The Good News is Still for Me

Jordan McKinney


Sometimes I feel like the Christmas season brings up mixed emotions for me. It has nothing to do with any tragedy or anything like that. I am a pastor's kid (PK) and have been in church my whole life. With that it means that I have heard every Christmas story what feels like 1,000 times. I have also been in ministry vocationally and as a volunteer since I was in middle school, so I have told the Christmas story hundreds of times. For me it has taken some of the Christmas magic out of the season. I don’t enjoy Christmas Eve or any of the events around Christmas because I am working at them or putting on the event myself. Over the years I have had to become very intentional with what the Christmas season and the Christmas story mean to me.

            It has become way too easy to “go through the motions” of telling the story of Mary, Joseph, the Shepherds, and Jesus' birth. But this year especially I am trying hard to personalize it way more. This year it really hit me after telling the story of the Shepherds in the field at one of our ECS school chapels. After they found Jesus and worshipped him, they went all through the town telling the people the good news and about all they had heard and seen. After telling the k-3rd graders this story, I was reflecting on the story and I felt like God asked me, “what does the good news of the Christmas story mean to you?”

            Now He wasn’t asking for the generic “church” answers. Those I have known and been teaching and can easily say. This was much more personal to me as an individual. All the church answers are still true and still meaningful. But having said them so many times they lost the impact that they once held for me. So this year I have been starting a new practice of changing some of the pluralistic language of the good news and making it more personal. A recent example would be changing the verse 1 John 4:9-10, which says “This is how God showed his love among us: He sent his one and only Son into the world that we might live through him. This is love: not that we loved God, but that he loved us and sent his Son as an atoning sacrifice for our sins.” And slightly changing it to say “This is how God showed His love FOR ME: He sent His one and only son into the world that I might live through Him. This is love: not that I loved God, but that He loved ME and sent His Son as an atoning sacrifice for MY sins.”

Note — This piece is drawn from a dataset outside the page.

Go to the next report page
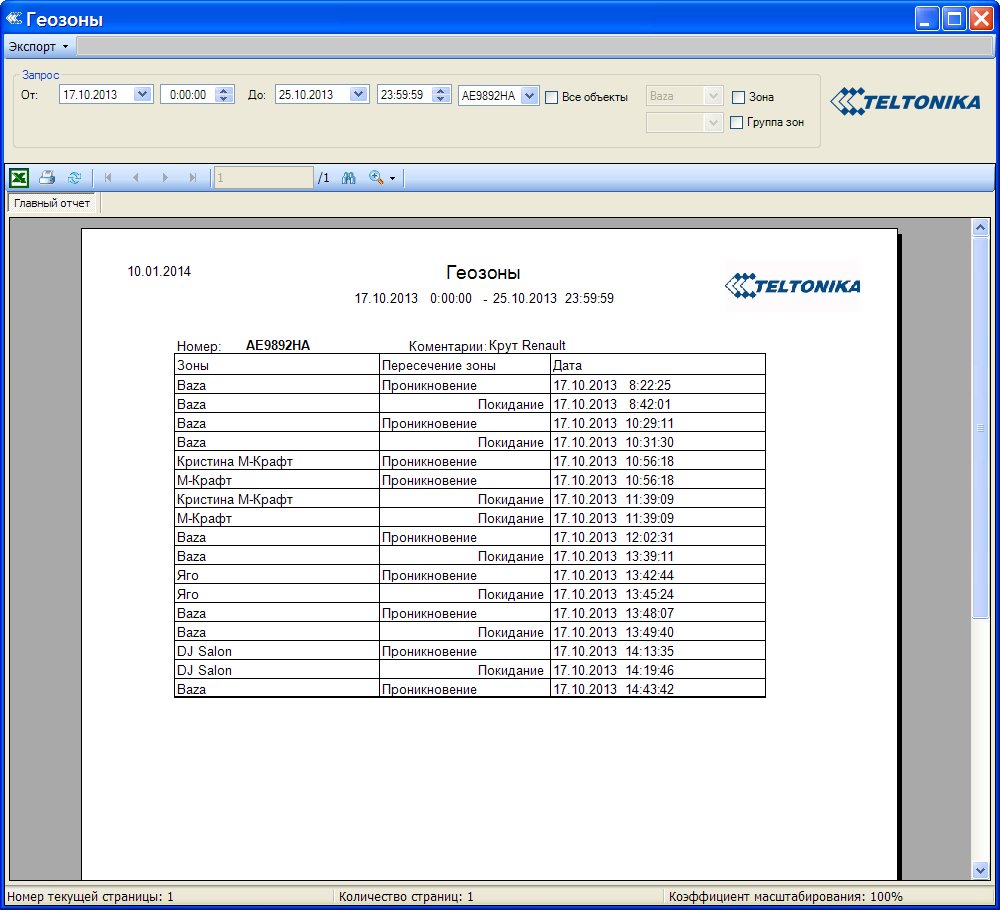This screenshot has width=1000, height=910. 165,178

            It is a simple exercise to do and one I have done before. But it has reminded me that Jesus didn’t just come for all people, but the Good News is for me personally. It reminds me about how my life is different, how much Jesus loves me, and how he wants a personal relationship with me. It is a great reminder that God doesn’t want anything from me, He wants a relationship with me. He has transformed my life and I know I would be a different and not a pleasing person without Him in my life.

            So if you are hearing the Christmas story for the 1,000th time this year and it has lost some of its meaning for you, take some time to personalize it again. Remind yourself that Jesus was born as your savior, to come and change your life, and fix your broken relationship with the Father. He loves you so much that Jesus humbled himself to be born in a manger, born into humanity, to take your sins and die on the cross for you! I pray that the good news gets new life and meaning for you this Christmas season.